Stored items:
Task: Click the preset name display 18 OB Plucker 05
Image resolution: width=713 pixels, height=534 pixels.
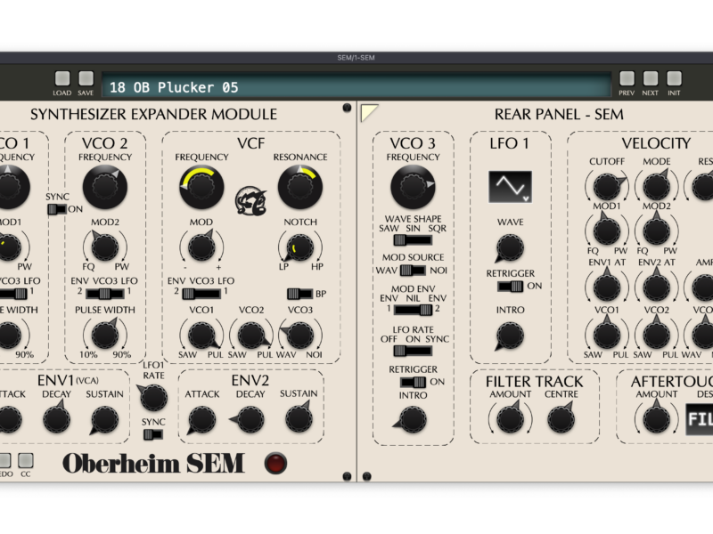Action: point(357,87)
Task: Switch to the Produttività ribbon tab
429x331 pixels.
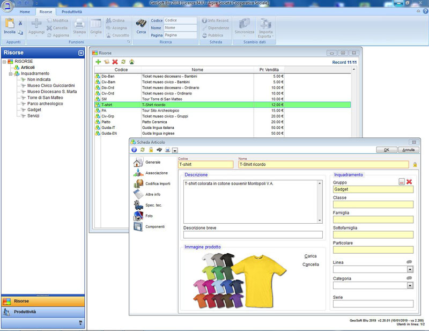Action: (x=71, y=11)
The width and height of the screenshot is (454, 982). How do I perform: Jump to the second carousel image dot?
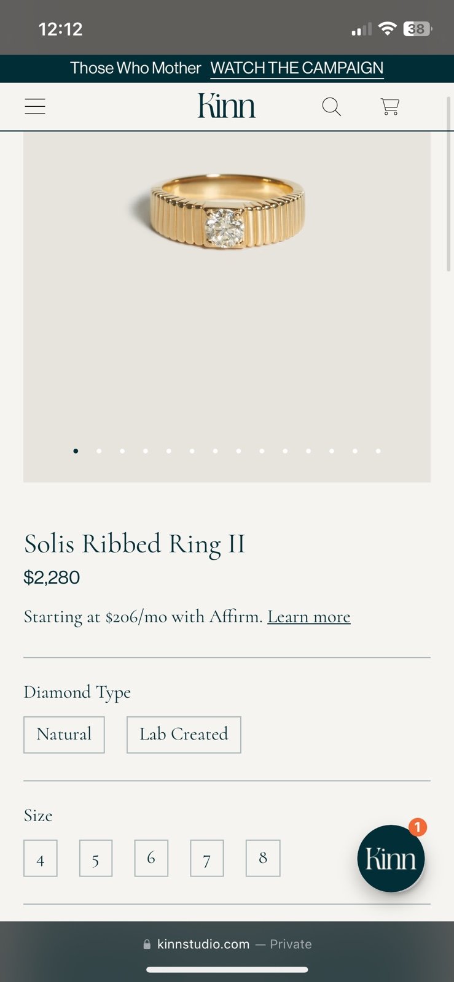tap(99, 451)
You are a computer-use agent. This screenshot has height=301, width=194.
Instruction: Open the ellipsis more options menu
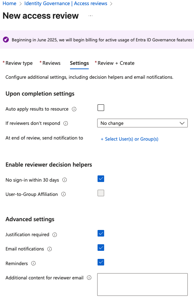pos(91,16)
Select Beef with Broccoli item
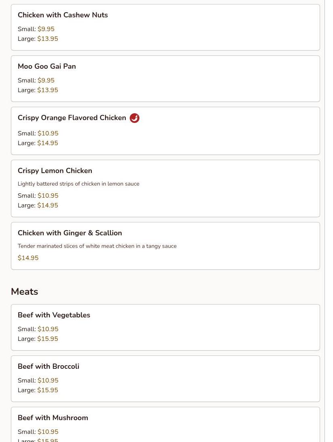Image resolution: width=333 pixels, height=442 pixels. click(165, 379)
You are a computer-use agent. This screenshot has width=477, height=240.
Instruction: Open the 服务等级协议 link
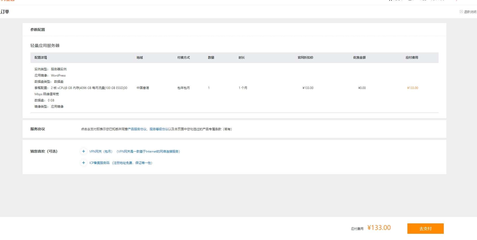click(x=159, y=129)
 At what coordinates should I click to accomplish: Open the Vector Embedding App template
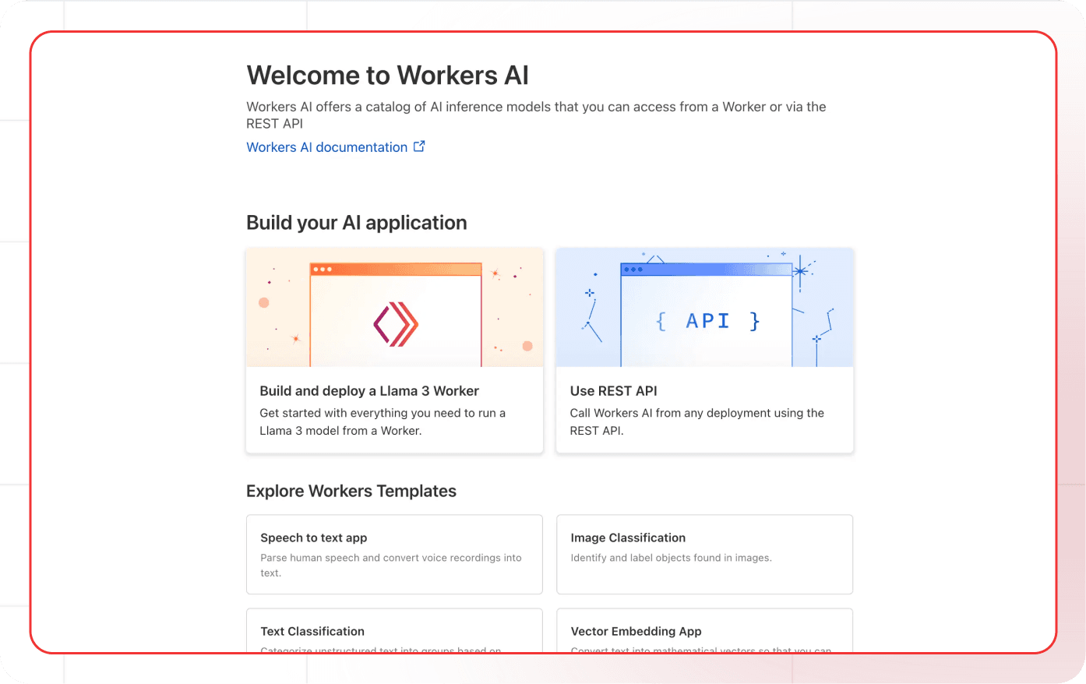point(636,631)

- Task brief
Please copy the data above exactly; the pictures do not belong in the copy.

- Solution to this problem
Task: Click the preset name display 18 OB Plucker 05
Image resolution: width=713 pixels, height=534 pixels.
Action: point(357,87)
Task: Switch to the Produttività ribbon tab
429x331 pixels.
Action: (x=71, y=11)
The width and height of the screenshot is (454, 982). How do I perform: Jump to the second carousel image dot?
tap(99, 451)
You are a computer-use agent. This screenshot has height=301, width=194.
Instruction: Open the ellipsis more options menu
pos(91,16)
Select Beef with Broccoli item
Image resolution: width=333 pixels, height=442 pixels. click(165, 379)
You are a computer-use agent. This screenshot has width=477, height=240.
Instruction: Open the 服务等级协议 link
click(x=159, y=129)
 At what coordinates should I click to accomplish: Open the Vector Embedding App template
point(636,631)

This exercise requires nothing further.